Option A landed. The VM caches a per-chunk `Vec<Op>` populated at construction and at every `replace_module`. The hot dispatch loop reads from this slice directly through `chunk_op`, which is now a constant-time load. The previous hot-path call to `op_from_archived` for every fetch is gone; that conversion now runs once at construction time.

Implementation. `Vm::decoded_ops: Vec<Vec<Op>>` indexed as `decoded_ops[chunk_idx][ip]`. A new `decode_all_ops` helper walks the archived module's chunks and decodes every op into the cache. Both the owned-bytecode constructor (`Vm::construct`) and the borrowed-bytecode zero-copy constructor (`Vm::view_bytes_zero_copy`) populate the cache. `Vm::replace_module` re-decodes for the new module.

Trade-offs. Cost is one heap allocation per chunk at construction, proportional to the program's total op count. Constants and string data continue to be read on demand from the archived form, so the zero-copy contract for those is preserved. The `Op` type is `Copy`, so the slice access is a trivial load on the hot path. For one-shot scripts the cost is roughly equal to the previous per-fetch decoding; for hot-loop scripts the saving compounds with the iteration count.

Option B (specialized dispatch tables for hot opcodes) was not pursued. The simpler cache approach removes the per-fetch decode cost without the codegen complexity, and benchmark-driven workload analysis would be needed to identify which opcodes are hot enough to merit specialization.

Deferred until profiling identifies the dispatch as a hot path on real workloads. The current implementation is correct and the cost is bounded by the structural verifier's per-op accounting, so this is a performance enhancement rather than a correctness concern.

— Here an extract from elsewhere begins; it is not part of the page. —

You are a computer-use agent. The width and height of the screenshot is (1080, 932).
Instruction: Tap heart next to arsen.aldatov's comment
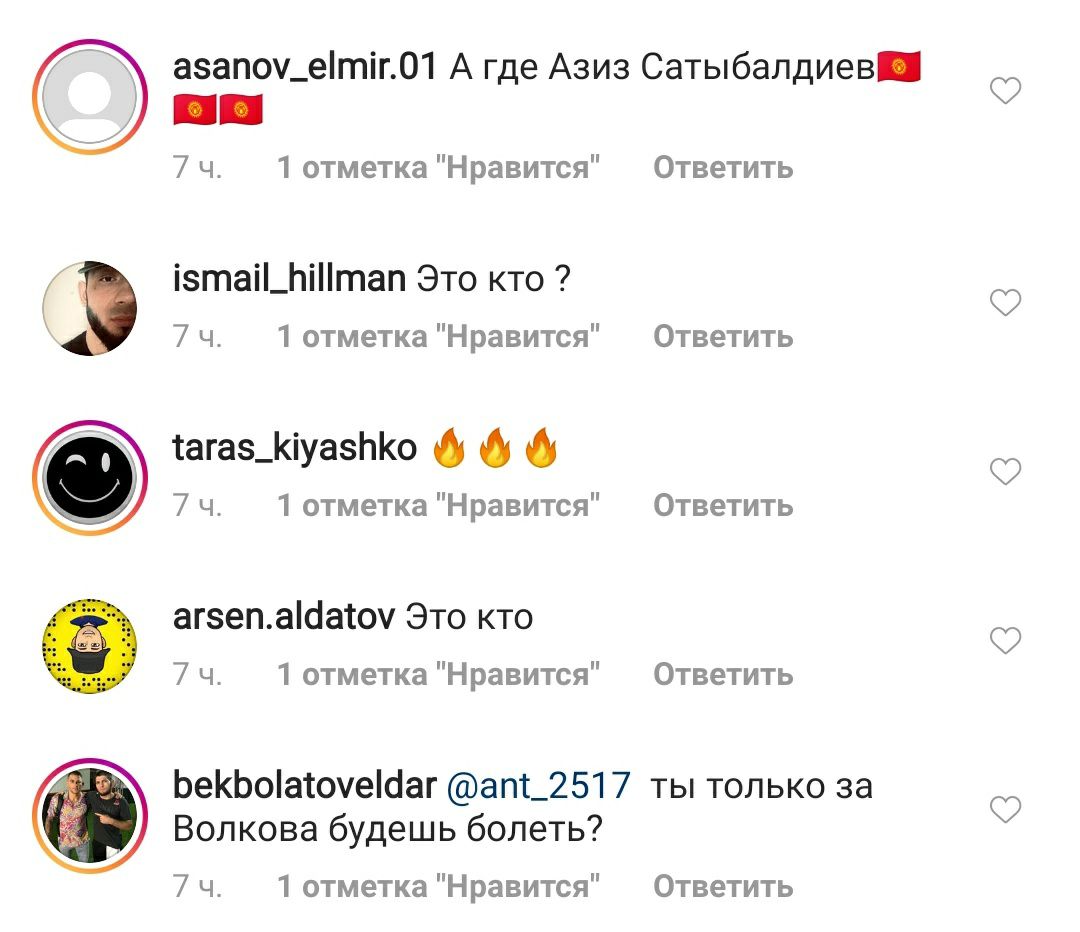[x=1005, y=641]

## ~~B10. Portability and target abstraction~~ (Foundation in place)

Foundation. The compiler now accepts a `Target` descriptor through `compile_with_target`. The target's word, address, and float widths are baked into the resulting module's wire-format header, and the compiler rejects programs that use features unsupported by the target. The current 64-bit runtime accepts bytecode whose declared widths are at most its own; emitting for a narrower target produces bytecode the runtime can still load, with integer arithmetic masked to the declared width via `truncate_int`.

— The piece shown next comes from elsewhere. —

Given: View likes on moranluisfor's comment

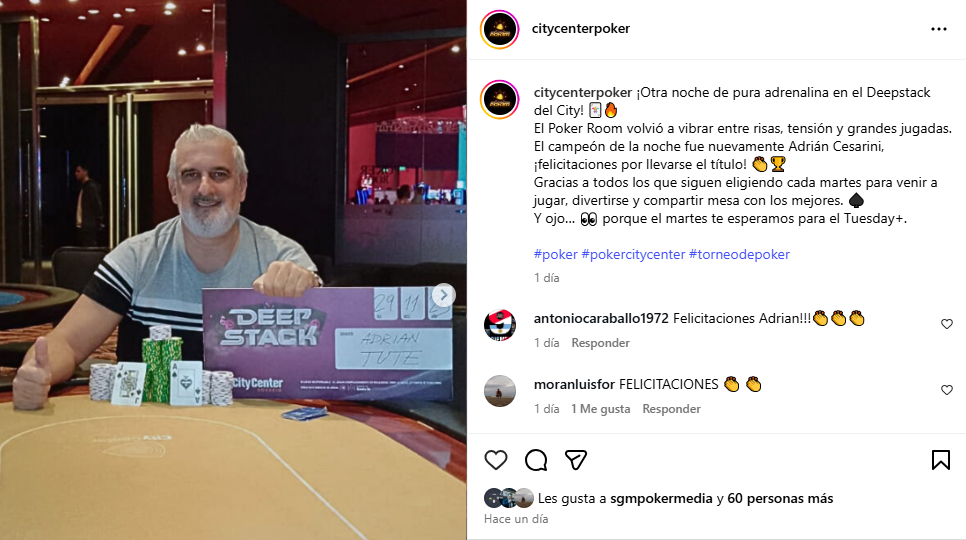Looking at the screenshot, I should pyautogui.click(x=601, y=409).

Surface. `crate::target::Target` carries the three width fields and two capability flags (`has_floats`, `has_strings`). Const presets cover common cases: `host` (64-bit, all features), `wasm32` (32-bit word and address, 64-bit floats, full features), `embedded_32` (32-bit, all features), `embedded_16` (16-bit, no floats), `embedded_8` (8-bit-word with 16-bit address space matching the 6502 class, no floats, no strings). Hosts construct a custom `Target` directly when none of the presets fit.

Compile-time validation. `validate_program_for_target` walks the AST looking for float types, string types, float literals, and string literals; programs that use features absent from the target are rejected with descriptive error messages pointing at the offending source span. `Target::validate_against_runtime` rejects targets whose declared widths exceed the runtime's, so a narrower-runtime build can refuse oversized bytecode by construction.

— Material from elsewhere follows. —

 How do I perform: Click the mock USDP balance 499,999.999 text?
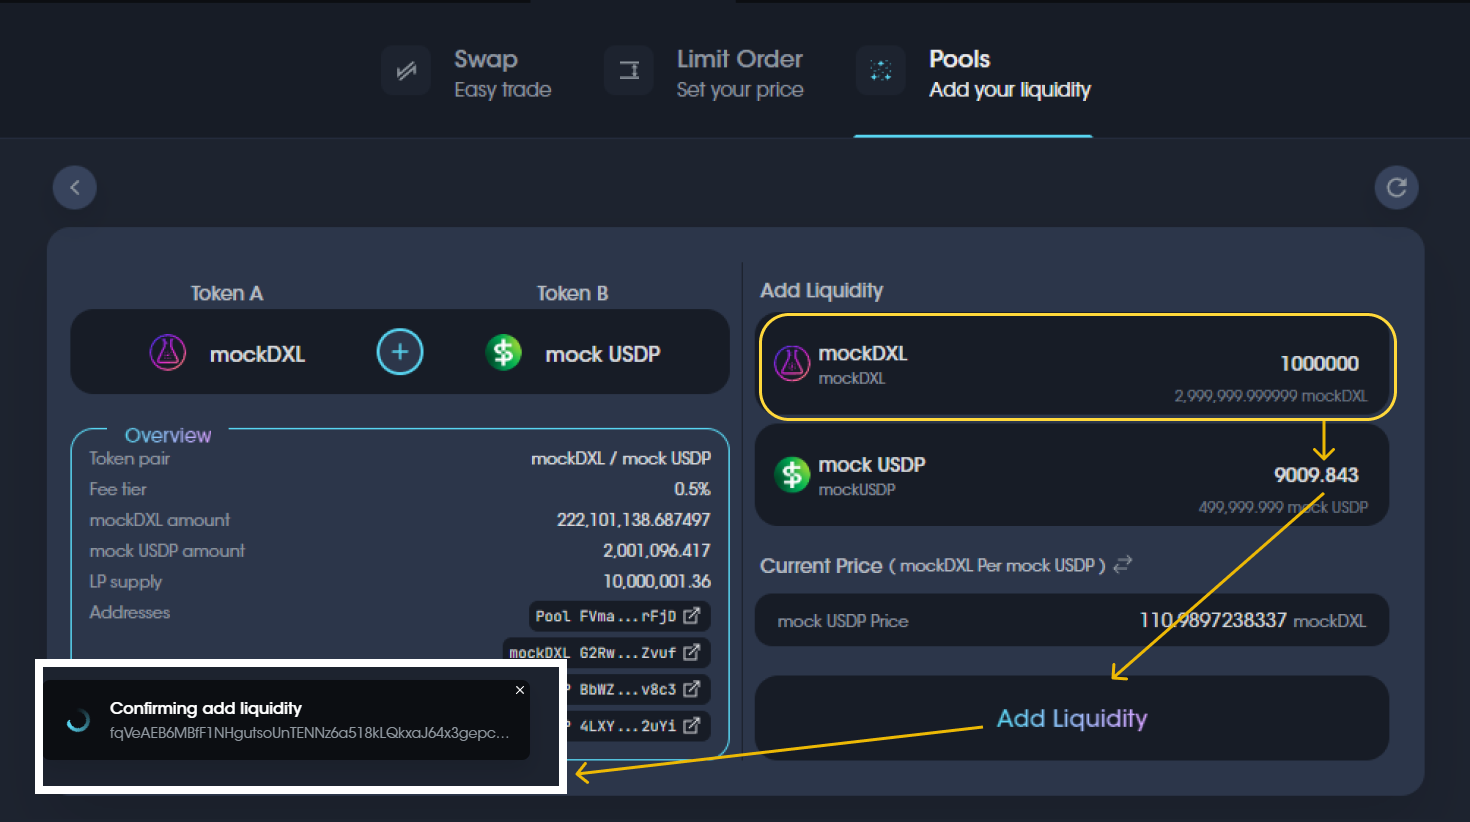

What remains open. The runtime continues to be 64-bit. Target-specific runtime builds (a 16-bit or 8-bit native runtime) are not implemented. The `Value` representation is unchanged; targeting an 8-bit native runtime would require a different `Value` layout and a corresponding execution-loop variant. Target-defined primitive types (`byte`, `bit`, `word`, `address`) are not added to the type system; the existing `i64` continues to be the integer type, with target-declared width controlling arithmetic masking. Cross-target codegen (emitting native 6502 or ARM64 assembly) is out of scope and has not been pursued. The synchronous-language tradition's approach of target-independent intermediate representations feeding target-specific backends is referenced in `RELATED_WORK.md`.

This entry's interaction with B5 (static strings), B9 (hot update of yielded static strings), and the precompiled-code question remains. R39 and the wire format established there cover the cross-environment portability of bytecode artifacts. Full zero-copy execution from `.rodata` is tracked under P10.